EXTRACTED TEXT:
0

I have a large data array (Invoke-Sqlcmd export, array variable), lets say it contains all of our 'customers'. I have large data list (Local search results, string variable), lets say it contains all of our 'paying customers' I want to create a final array by subtracting the people in the list from the array, leaving me with 'customers who have not paid yet'. The code is doing exactly this but runs very slow, Im hoping to educate myeself on a quicker way.

The size of the first array is around 25,000 and the size of the list is around 20,000. Because the list is just a plain text variable, I first split it on new lines to allow the ForEach to take place (otherwise it registers as one object) The code im using to do this is:

$NewArray = $FirstArray

ForEach ($Customer In $List)

STORED DATA:

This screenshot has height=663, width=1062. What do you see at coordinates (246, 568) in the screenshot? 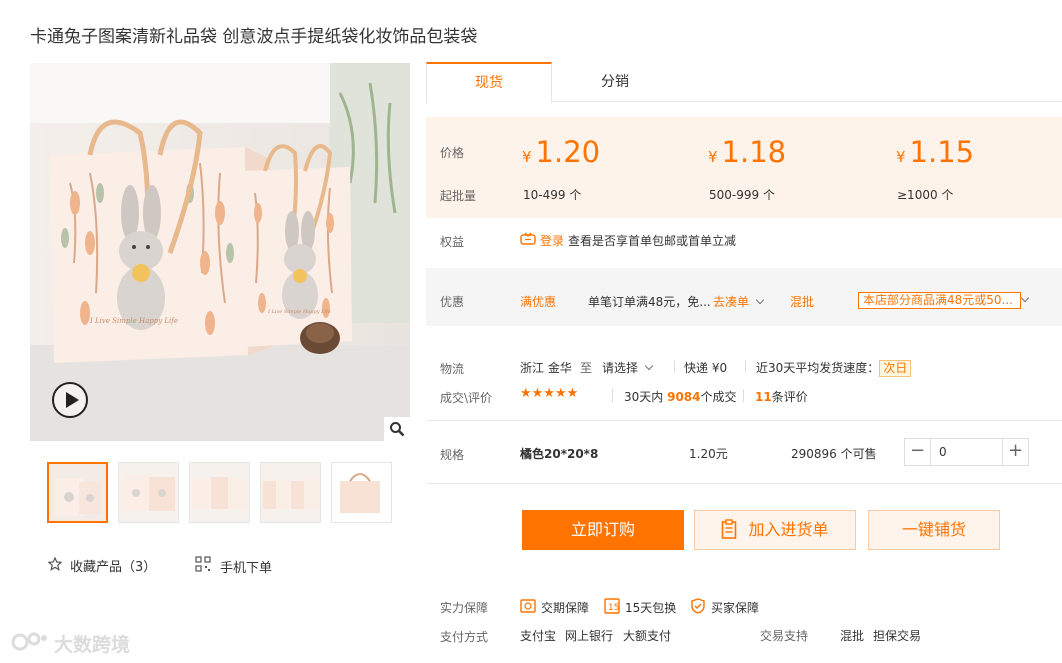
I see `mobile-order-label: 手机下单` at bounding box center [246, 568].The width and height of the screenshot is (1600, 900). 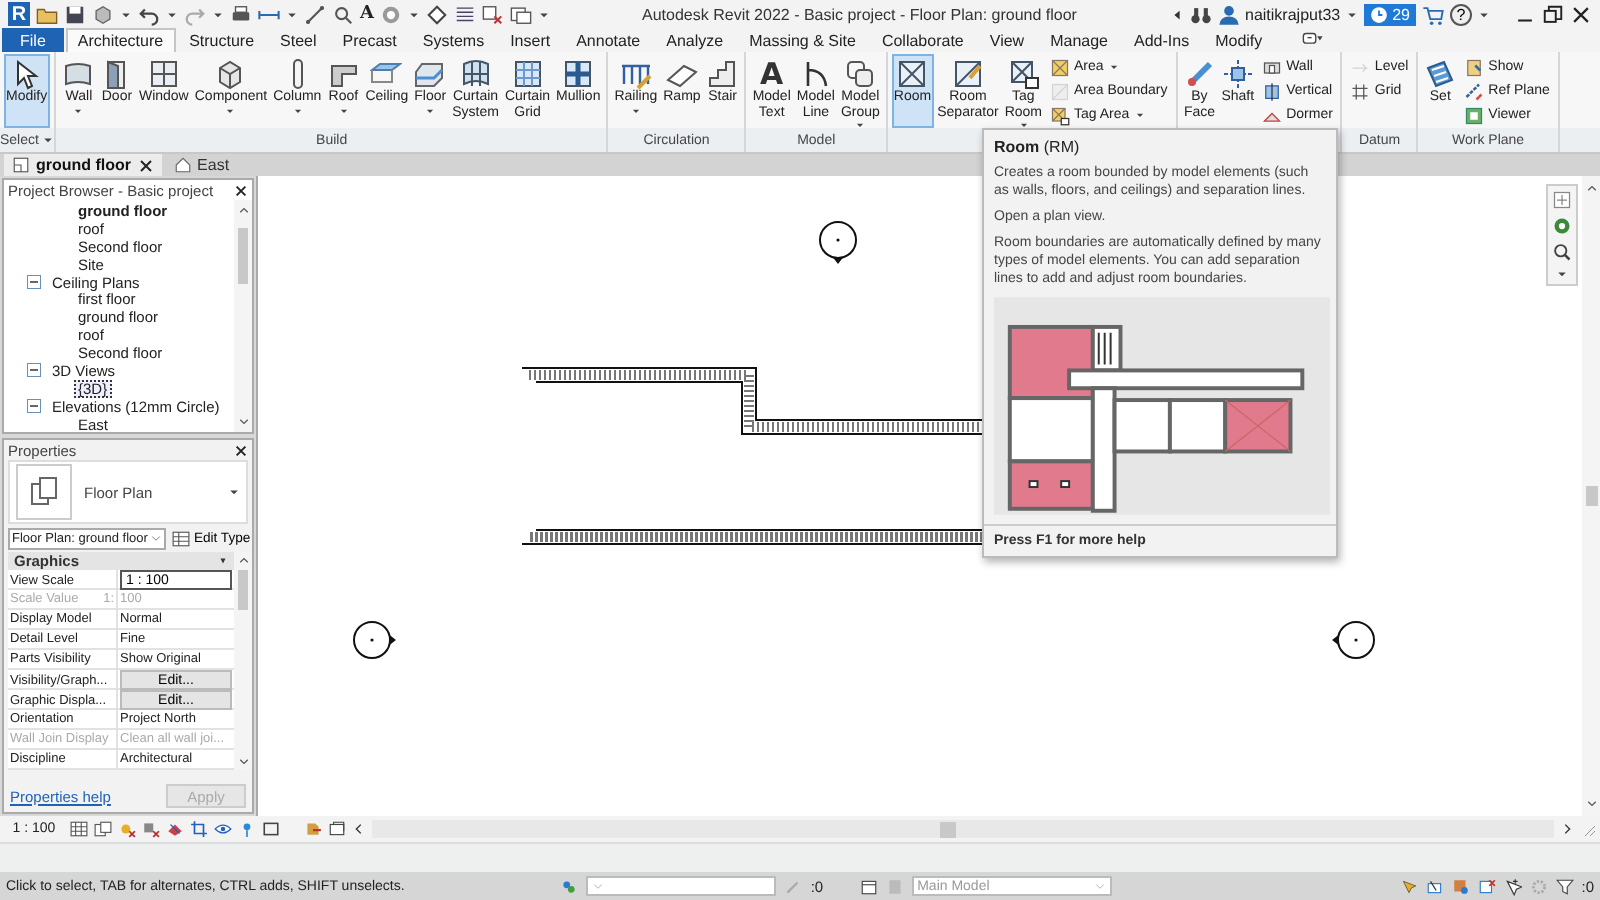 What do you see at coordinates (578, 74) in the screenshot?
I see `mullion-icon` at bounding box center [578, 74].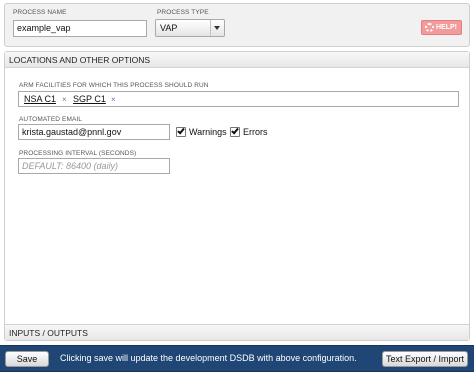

ASSIGNED TASK A: From the code lines in the customer-list question, list every variable name that begins with a dollar sign, each one once.
ASSIGNED TASK B:
For each statement, answer yes or no according to the customer-list question, and quote the words that decide it.
(i) The first array has around 25,000 entries.
(ii) The list of paying customers is held in an array variable.
(iii) The code gives the wrong result.

RESPONSE AREA A: $NewArray, $FirstArray, $Customer, $List

RESPONSE AREA B:
(i) Yes: "The size of the first array is around 25,000"
(ii) No: "Local search results, string variable"
(iii) No: "The code is doing exactly this but runs very slow"